▶ [Text segment]
That was a good read. My first paying job
other than selling night crawlers along
the side of the road was working at the
neighbor's farm diagonal to us when I was
11. My friend Bill (all of 10) & I used to
do it all including running the tractor,
bailing hay, running silage, shovelling
cow crap, getting them milked and out to
pasture before school and well, 100% of
everything for all of $1 a day. Good money
when my weekly allowance was 50 cents.
Bill bought a 50CC Yamaha with his
earnings. Mine went to comic books &
Mallow Cups...

▶ [Listed records]

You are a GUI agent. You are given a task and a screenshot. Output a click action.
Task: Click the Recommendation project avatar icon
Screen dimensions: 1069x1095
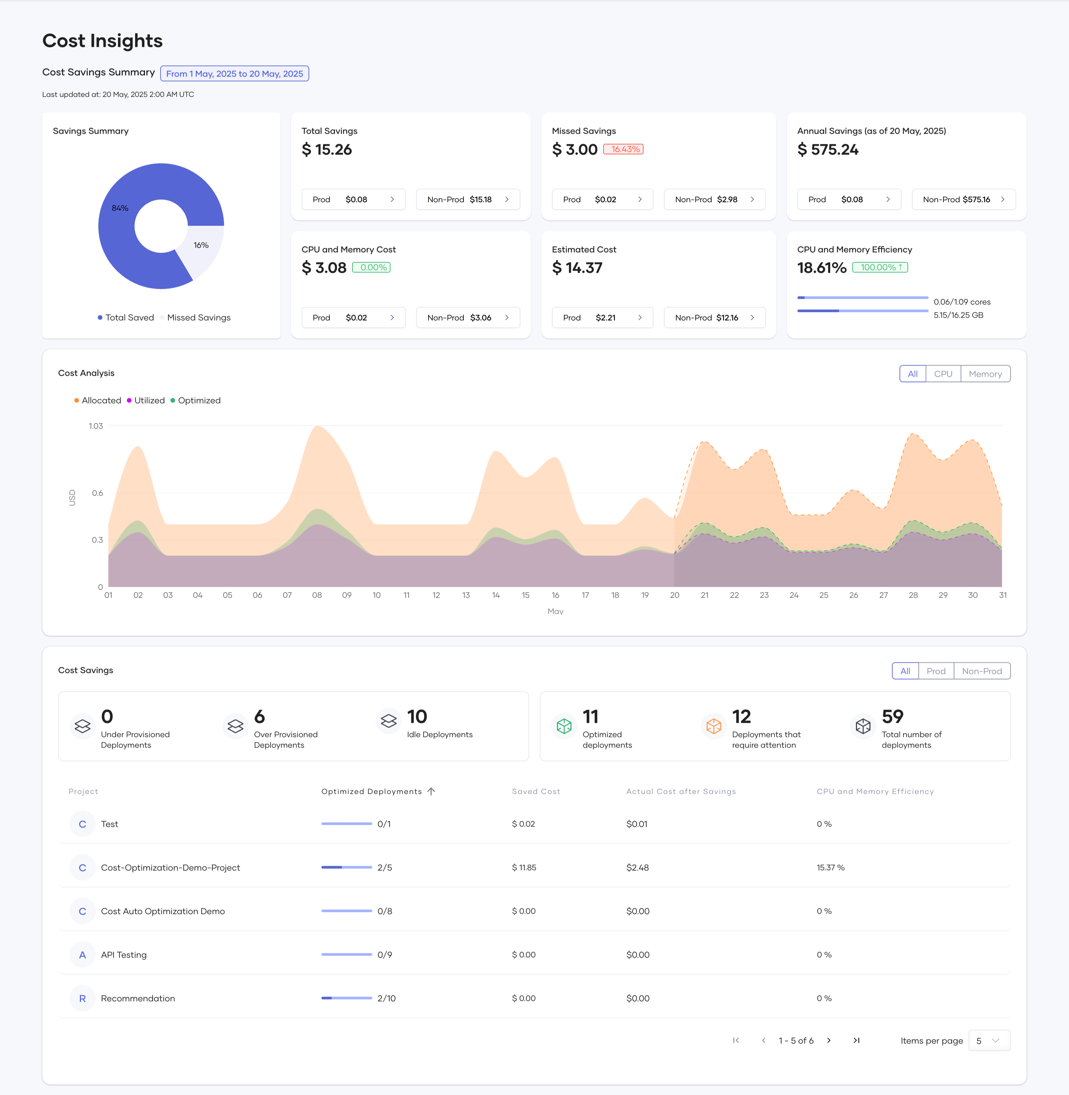pos(83,998)
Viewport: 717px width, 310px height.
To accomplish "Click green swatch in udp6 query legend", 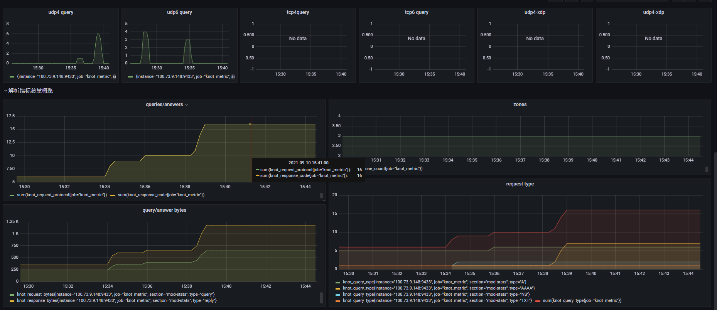I will point(131,77).
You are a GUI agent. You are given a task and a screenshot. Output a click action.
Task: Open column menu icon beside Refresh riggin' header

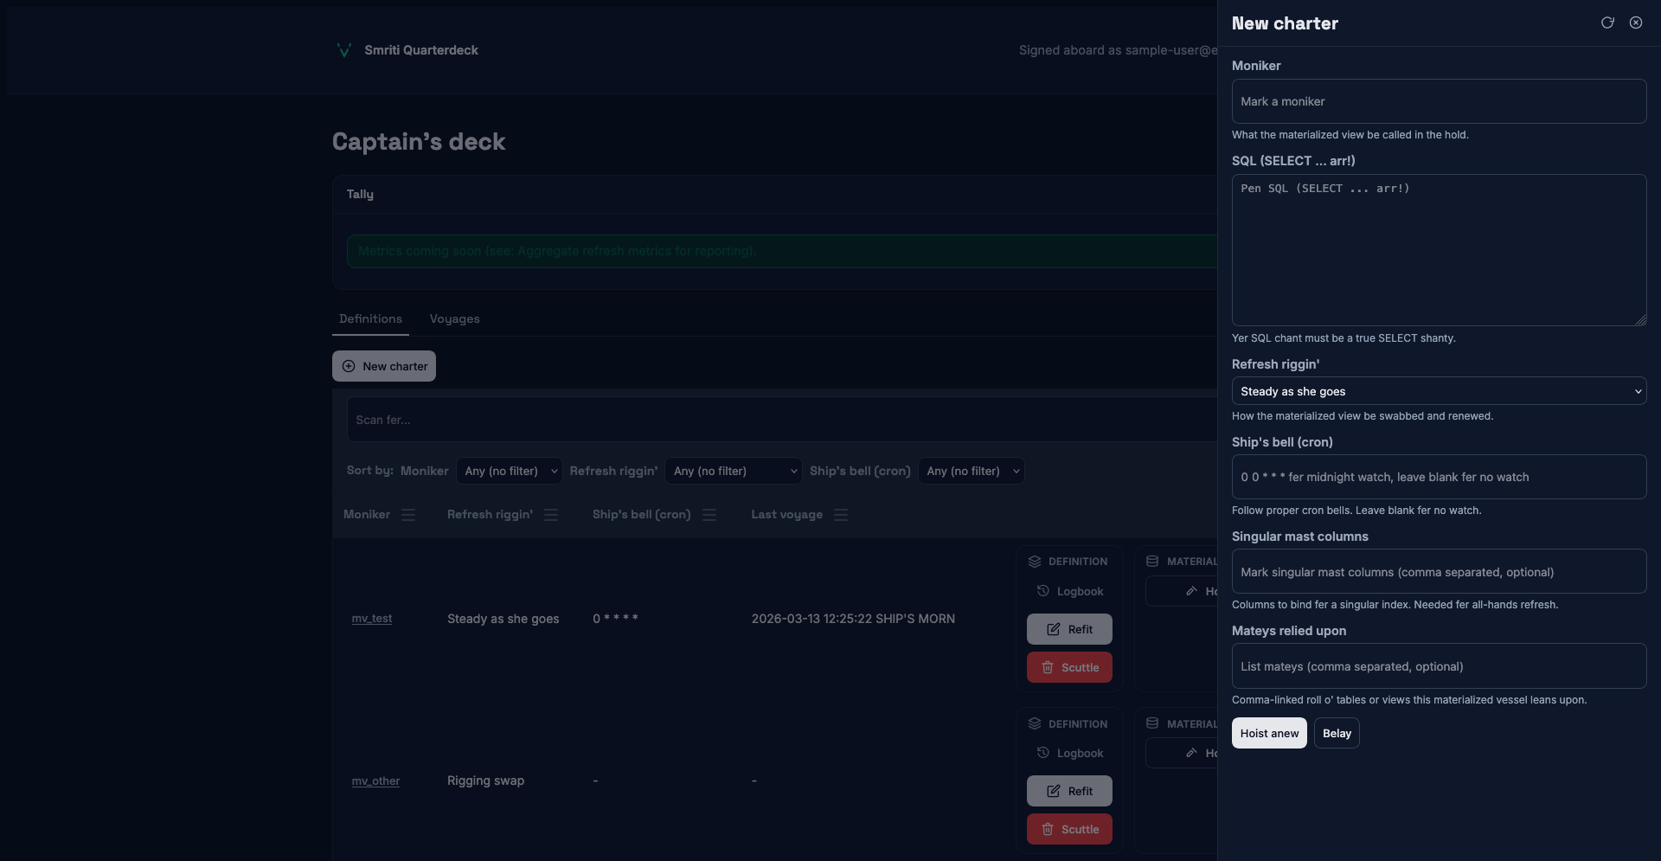(551, 515)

▶ [Exercise goal] State whether each statement agrees with the farm-job recollection, giving yes or no and quoting the words of the text that decide it. 1. The writer was 11 when working at the neighbor's farm. 2. The farm work paid $1 a day. 3. The writer spent the earnings on a 50CC Yamaha.

▶ [Correct response]
1. Yes: "working at the neighbor's farm diagonal to us when I was 11."
2. Yes: "for all of $1 a day."
3. No: "Bill bought a 50CC Yamaha with his earnings. Mine went to comic books & Mallow Cups."